Dumped by his provider wife, smarting and bewildered, a 55-year-old ossifying writer who can still poke fun at himself starts over on Maryland’s eastern shore—in a sweetly innocuous fiction debut.
Budge (“Rolling Stone Carries No”) Moss believes himself the victim of having ignored “the inevitability of change” when his wife of many years gets fed up with supporting his less-than-lucrative writing life (he hasn’t produced a book for seven years) and abruptly leaves him for Battery Park City. On his own, Budge sells everything, including the honeymoon boat Hula Moon, and settles into a rented cottage with his cat on the beach of the touristy town of Rock Hall, spending most of his time feeling sorry for himself and writing an autobiographical novel that sounds a lot like this one.
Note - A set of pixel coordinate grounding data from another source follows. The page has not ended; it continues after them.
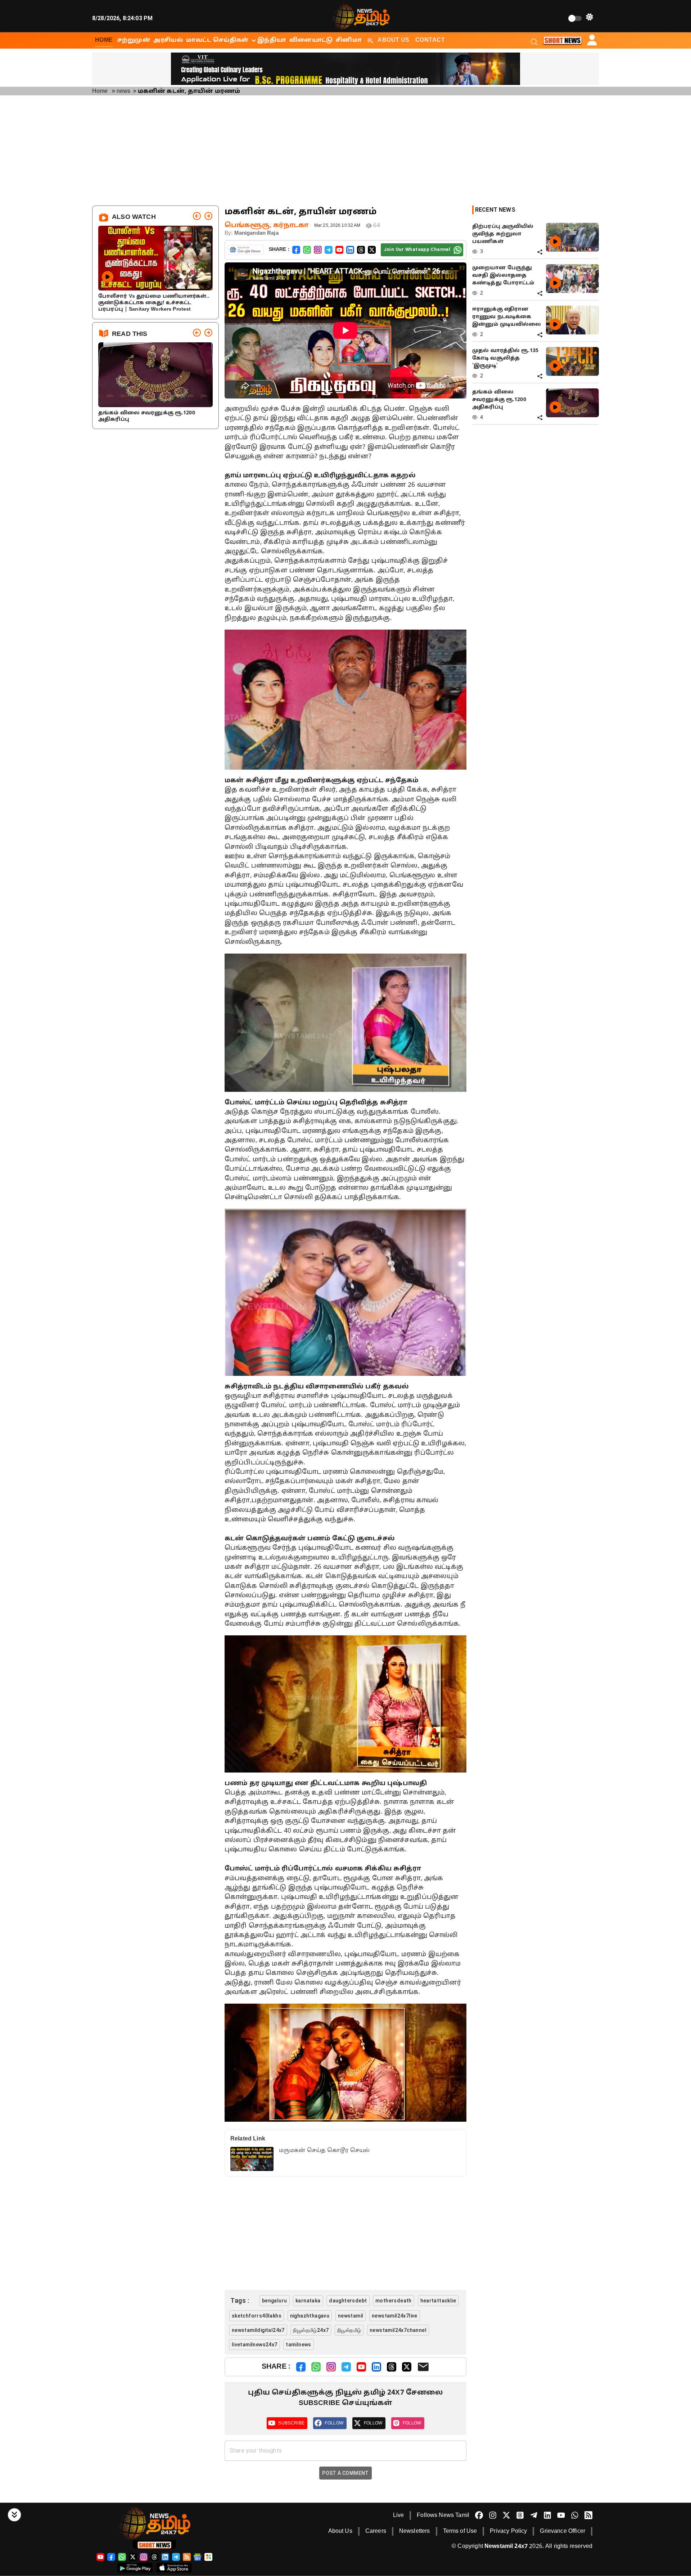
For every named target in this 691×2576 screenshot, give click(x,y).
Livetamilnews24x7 (254, 2344)
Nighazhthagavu (310, 2316)
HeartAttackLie (438, 2300)
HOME (104, 40)
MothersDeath (393, 2300)
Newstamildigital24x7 (258, 2330)
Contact (430, 40)
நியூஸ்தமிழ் (349, 2330)
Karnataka (308, 2300)
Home (100, 91)
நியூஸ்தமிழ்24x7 (311, 2330)
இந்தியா (271, 40)
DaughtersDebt (348, 2300)
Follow (334, 2423)
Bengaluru (274, 2300)
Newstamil (350, 2316)
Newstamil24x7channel (398, 2330)
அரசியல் (168, 40)
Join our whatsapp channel (417, 249)
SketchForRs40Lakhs (256, 2316)
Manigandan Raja (256, 233)
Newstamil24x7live (394, 2316)
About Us (394, 40)
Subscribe (291, 2423)
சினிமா (349, 40)
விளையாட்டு (311, 40)
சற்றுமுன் (133, 40)
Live (398, 2515)
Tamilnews (298, 2344)
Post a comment (345, 2473)
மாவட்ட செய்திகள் (217, 40)
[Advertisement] (345, 151)
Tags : (239, 2300)
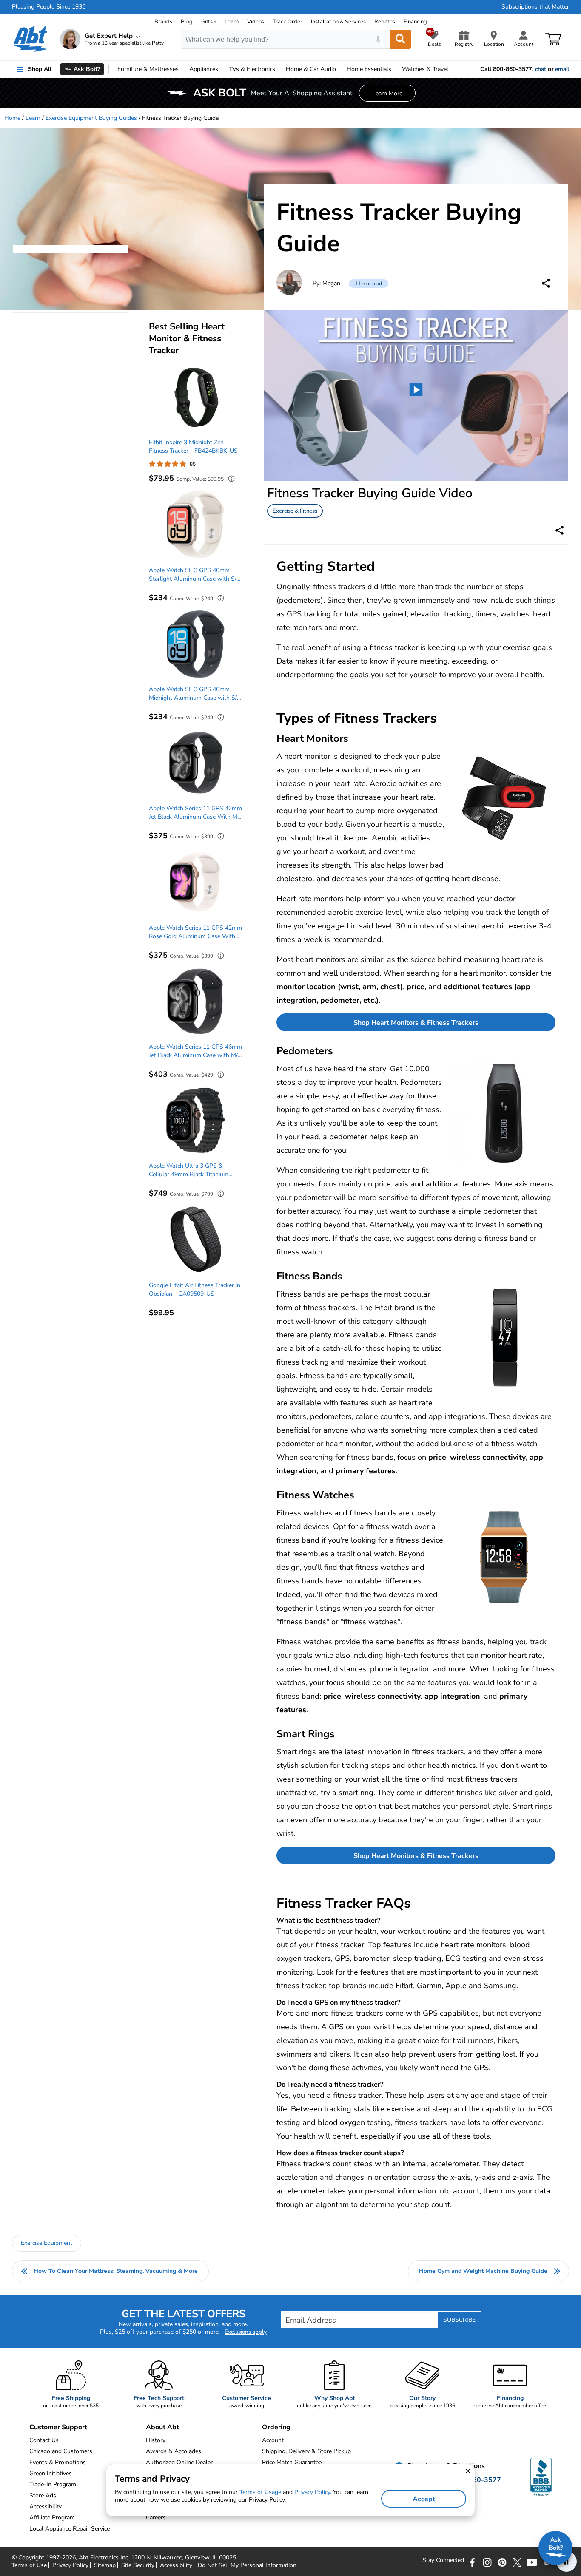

Women are what he misses, more than his disputatious wife per se, and finding a friendship that includes sex—please!—becomes Budge’s single preoccupation, outside of pinching pennies. Svenson (Battlefield: Farming a Civil War Battleground, 1992) is a nimble writer fond of smug one-liners for literary readers with cocktail-party vocabularies (“Nodding presbyopicly, the ladies concur”) as his protagonist segues pathetically into Rock Hall society, including fairly desperate potluck dinners, membership in the nightly Sunset Club on the beach, and camaraderie with the surprisingly sympathetic 92-year-old Sue, whom he would gladly sleep with after a few glasses of wine, if she’d have him. In fact, having recognized that his youth is gone and that rejecting older women is a form of rejecting himself (“a worthless fraudulent fooling-nobody-but-himself shit”), Budge embraces a triumphant feminist awareness that finally readies him for a relationship with a real adult more or less his own age. Breezy and self-congratulatory, Svenson’s plea for self-fulfillment reads a lot like Budge’s rejected ad in a personals column.
A sad-funny tale of rising from the ashes of divorce for the Viagra set.